EXERCISE DESCRIPTION.
Answer these questions about the zine review excerpt below, one per line:
(a) Which price and edition size does the review say do not go hand-in-hand with "zine"?
(b) What price does the note give for Mok's ichikawadaimon on Panorama.jp's webshop?
(c) Which Tokyo-based organization does the note name as responsible for Tokyo Art Book Fair?

SELECTED EXTRACT.
Start of Block

Somehow $12 and zine do not go hand-in-hand, nor do $12 and Edition of 500, nor do zine and Edition of 500. Fewer, and actual, spreads would have been more convincing. Both reinforce the trivial manner in which zines have been imported to Asia as commercial opportunity rather than as cultural vehicle.i

i This generalization will be addressed in reviews to follow. To frame this argument, refer to the stated price for Mok’s ichikawadaimon on Panorama.jp’s webshop (¥3150, current conversion is US$38 v. the $10 for which it was acquired directly from the photographer through her Etsy shop). Or to Zines Mate’s (a Tokyo-based organization responsible for Tokyo Art Book Fair) call for “Asian Zines” along with its outcome and their distribution fees and terms.

From a r-e-v-i-e-w 1 of  Ye Rin Mok’s “28 Pictures”

End of Block

DATASET RECORDS.

Start of Block

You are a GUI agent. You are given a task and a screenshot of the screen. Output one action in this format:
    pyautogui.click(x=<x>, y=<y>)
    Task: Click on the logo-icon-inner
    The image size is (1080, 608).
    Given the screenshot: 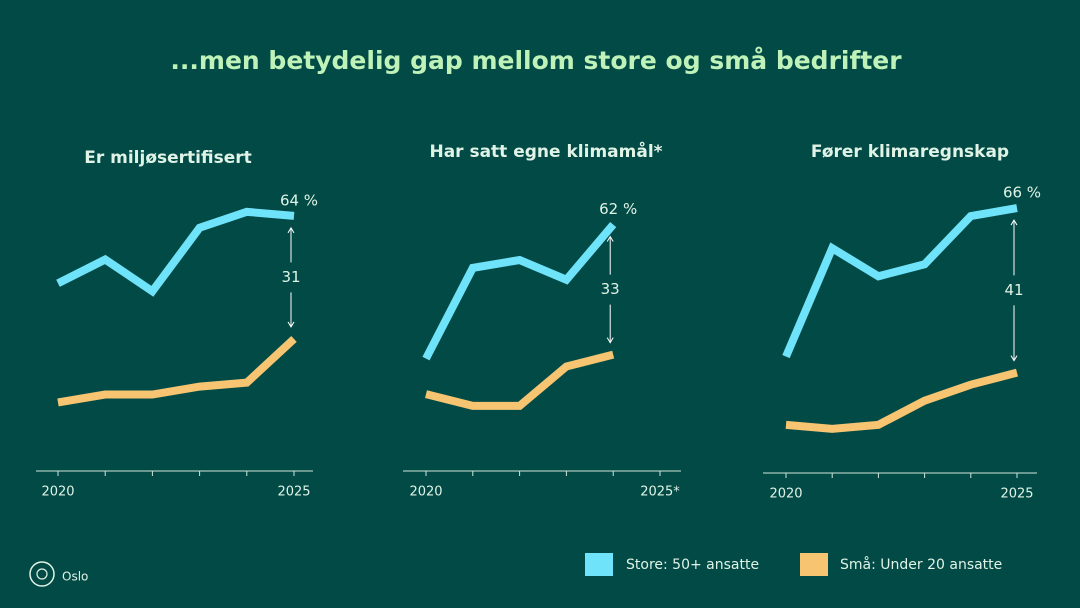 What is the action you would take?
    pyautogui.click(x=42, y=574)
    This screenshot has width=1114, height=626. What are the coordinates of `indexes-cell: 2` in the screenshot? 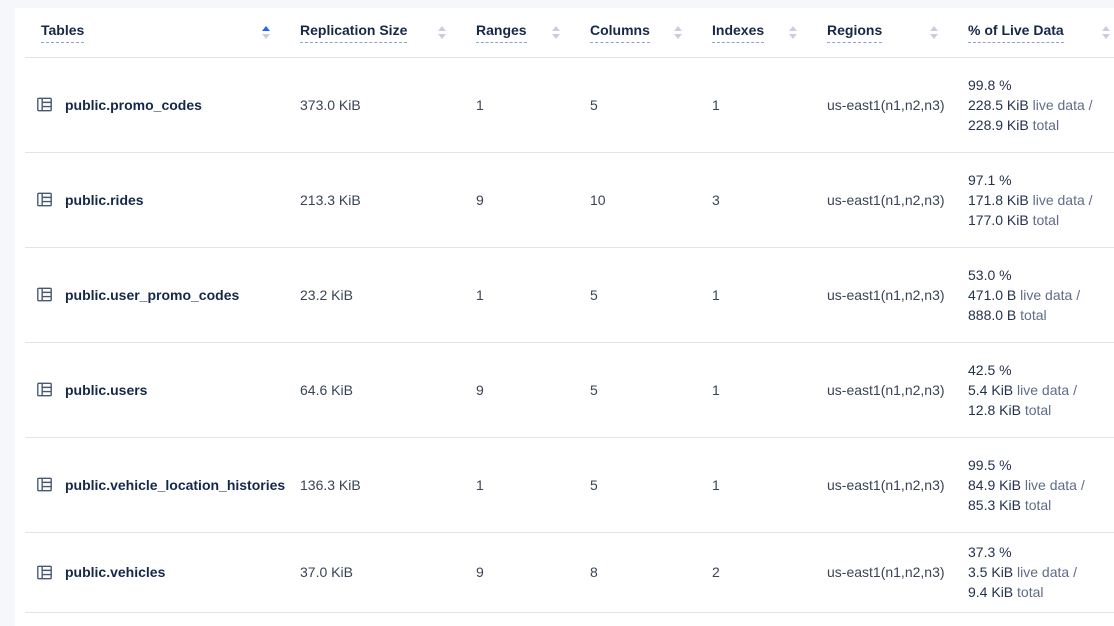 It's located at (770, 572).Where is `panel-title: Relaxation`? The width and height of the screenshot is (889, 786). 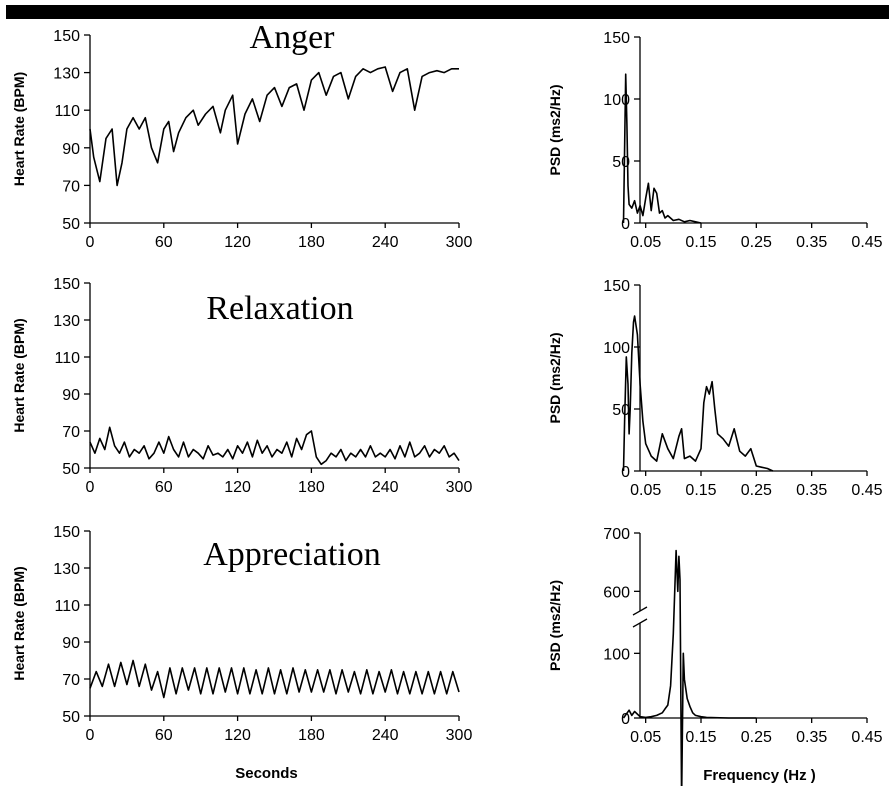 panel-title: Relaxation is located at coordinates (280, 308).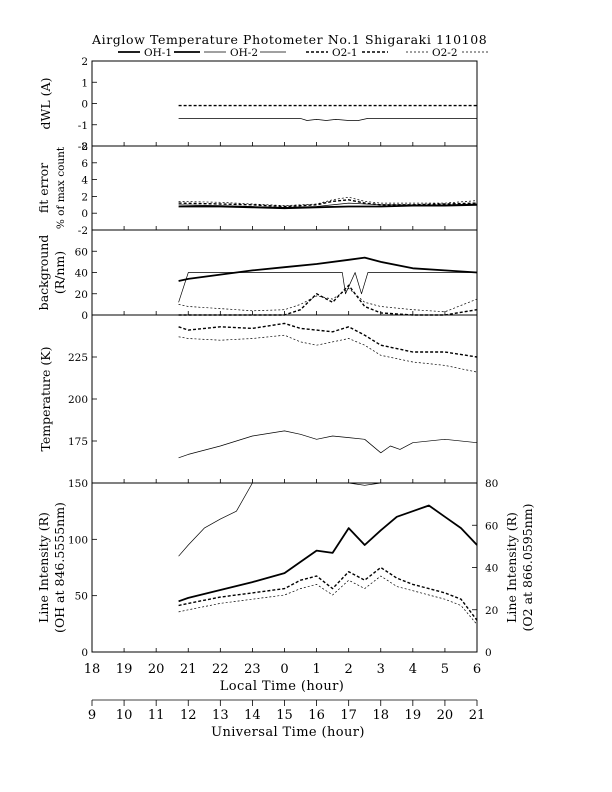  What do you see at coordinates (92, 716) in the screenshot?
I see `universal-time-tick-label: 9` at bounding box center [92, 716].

End of Block
Start of Block

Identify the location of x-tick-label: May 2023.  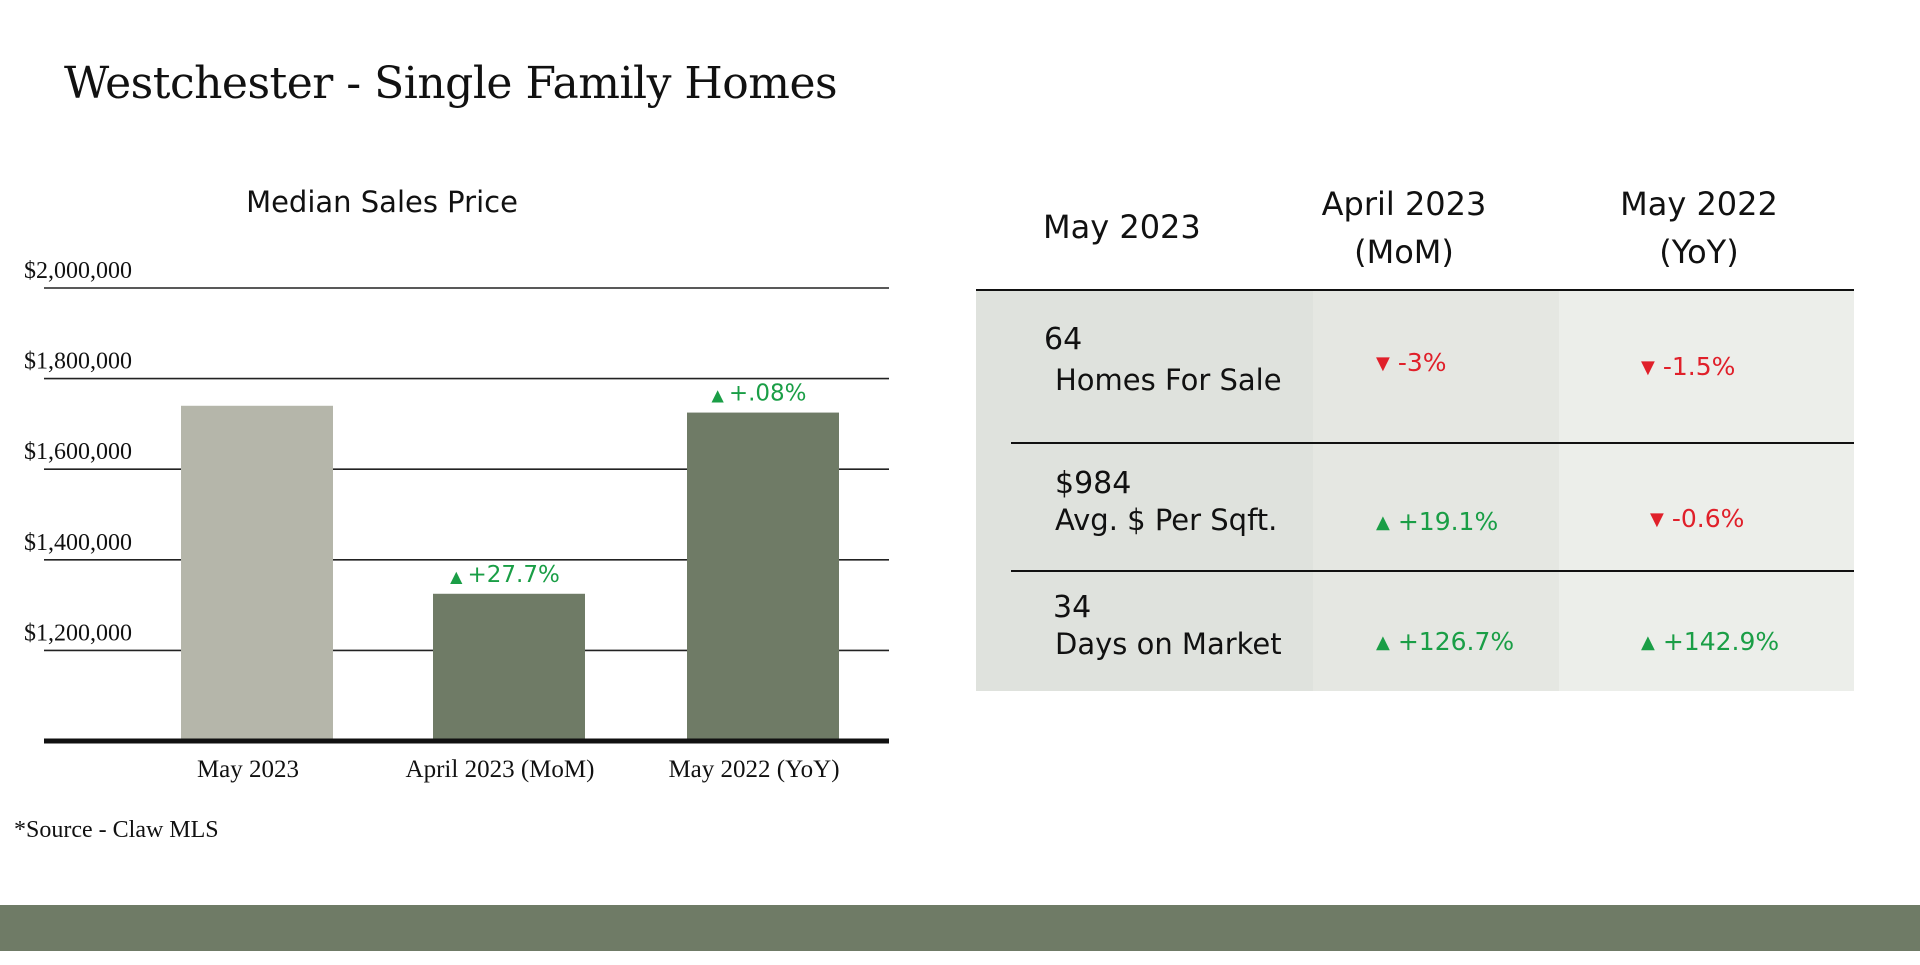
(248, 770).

End of Block

RESPONSE BOX.
(a) $12 and Edition of 500
(b) ¥3150, or US$38 at the current conversion
(c) Zines Mate